### Document
Description of the garden.

The scriptural emphasis in reference to the garden seems to lie in the fact that it constituted a flawless background for human beings themselves flawless. It had many tokens of divine goodness and favor made accessible for the first parents. Among these tokens “trees” are mentioned first (2:9), all manner of them “pleasant to the sight and good for food.” Of particular moment are two special trees, the tree of the knowledge of good and evil and the tree of life. These may well have been the center of the garden, as they certainly were as in their intrinsic importance to mankind.

Then it should be noted that as to location the garden lay “in Eden.” Eden appears as a larger territory within whose confines the garden was located. Besides, the location is specified as lying “in the east,” which must indicate: E from the point of location of the writer of the account, which does not help in this instance, for one does not know where the writer was.

In addition to many types of trees there were many animals, representatives perhaps of all major classes of the creatures that had been created on the sixth day (Gen 1:24f.). These creatures may have served man in many ways which became more and more apparent as time went on.

### Problem to solve
Return, without alteration, the part of the garden description that begins at the words "Then it should" and stops after the words "time went on.".

### Material provided
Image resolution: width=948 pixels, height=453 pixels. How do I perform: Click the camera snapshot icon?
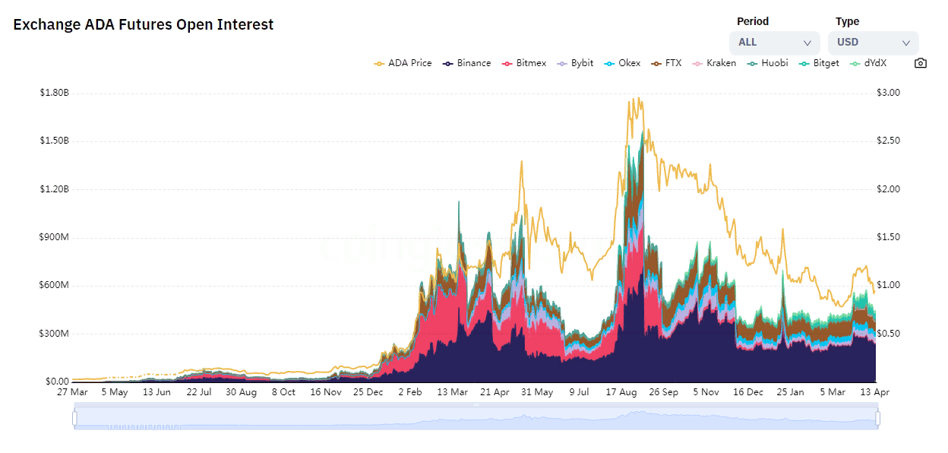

### Task solution
Then it should be noted that as to location the garden lay “in Eden.” Eden appears as a larger territory within whose confines the garden was located. Besides, the location is specified as lying “in the east,” which must indicate: E from the point of location of the writer of the account, which does not help in this instance, for one does not know where the writer was.

In addition to many types of trees there were many animals, representatives perhaps of all major classes of the creatures that had been created on the sixth day (Gen 1:24f.). These creatures may have served man in many ways which became more and more apparent as time went on.